API

The API is split into two modules: the multicorn module and the utils module:

  • The multicorn module contains the whole API needed for implementing a Foreign Data Wrapper.
  • The utils module contains logging and error reporting functions, which are ultimately implemented as calls to the PostgreSQL API.

Implementing an FDW

Implementing an FDW is as simple as implementing the ForeignDataWrapper class.

Required API

This subset of the API allows your ForeignDataWrapper to be used for read-only queries.

You have to implement the following methods:

Note

In the documentation, FDWs implementing this API will be marked with:

Supports:

Write API

To implement full write capabilites, the following property must be implemented:

ForeignDataWrapper.rowid_column

Returns – A column name which will act as a rowid column, for delete/update operations.

One can think of it as a primary key.

This can be either an existing column name, or a made-up one. This column name should be subsequently present in every returned resultset.

In addition to that, you should implement each DML operation as you see fit:

Note

In the documentation, FDWs implementing this API will be marked with:

Supports:

Transactional API

Transactional Capabilities can be implemented with the following methods:

ForeignDataWrapper.begin(serializable)[source]

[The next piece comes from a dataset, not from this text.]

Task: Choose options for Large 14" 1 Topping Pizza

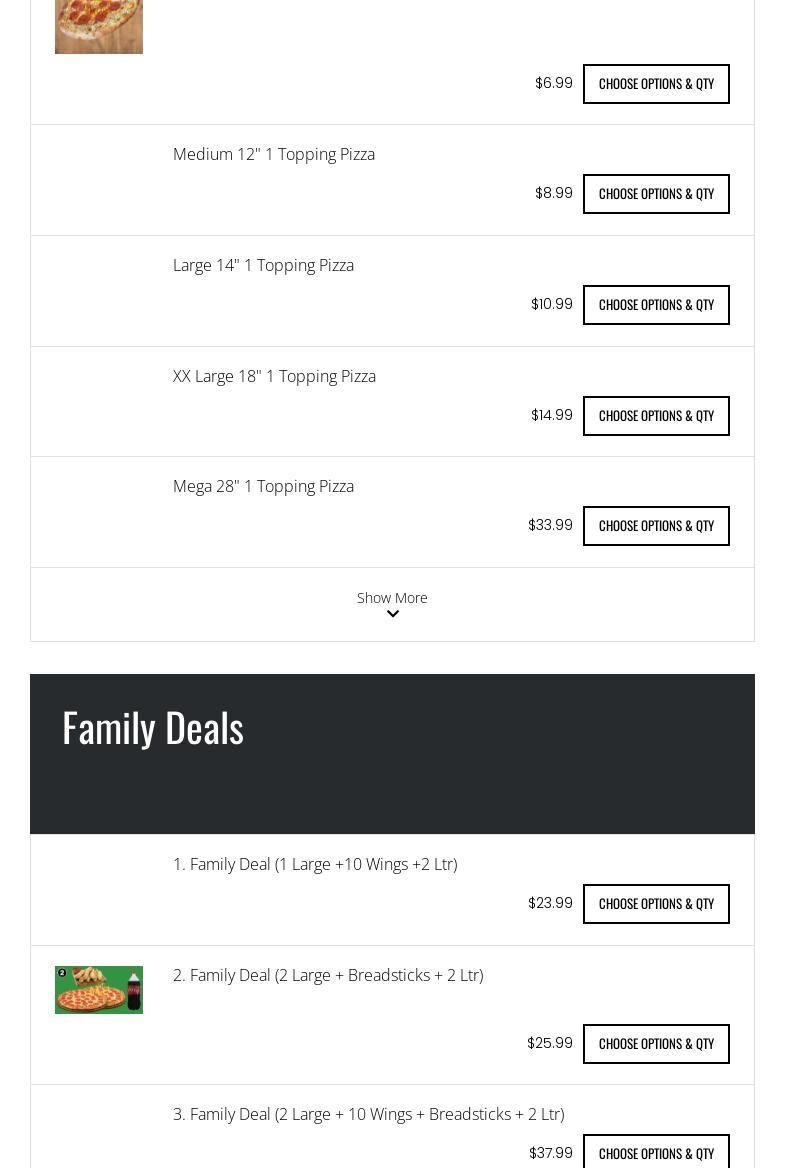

Hook called at the beginning of a transaction.

ForeignDataWrapper.pre_commit()[source]

Hook called just before a commit is issued, on PostgreSQL >=9.3. This is where the transaction should tentatively commited.

ForeignDataWrapper.rollback()[source]

Hook called when the transaction is rollbacked.

ForeignDataWrapper.sub_begin(level)[source]

Hook called at the beginning of a subtransaction.

ForeignDataWrapper.sub_commit(level)[source]

Hook called when a subtransaction is committed.

ForeignDataWrapper.sub_rollback(level)[source]

Hook called when a subtransaction is rollbacked.

Note

In the documentation, FDWs implementing this API will be marked with:

Supports:

Full API

class multicorn.ForeignDataWrapper(fdw_options, fdw_columns)[source]

Base class for all foreign data wrapper instances.

Though not required, ForeignDataWrapper implementation should inherit from this class.

__init__(fdw_options, fdw_columns)[source]

The foreign data wrapper is initialized on the first query.

Parameters:
  • fdw_options (dict) – The foreign data wrapper options. It is a dictionary mapping keys from the sql “CREATE FOREIGN TABLE” statement options. It is left to the implementor to decide what should be put in those options, and what to do with them.
  • fdw_columns (dict) – The foreign datawrapper columns. It is a dictionary mapping the column names to their ColumnDefinition.
begin(serializable)[source]

Hook called at the beginning of a transaction.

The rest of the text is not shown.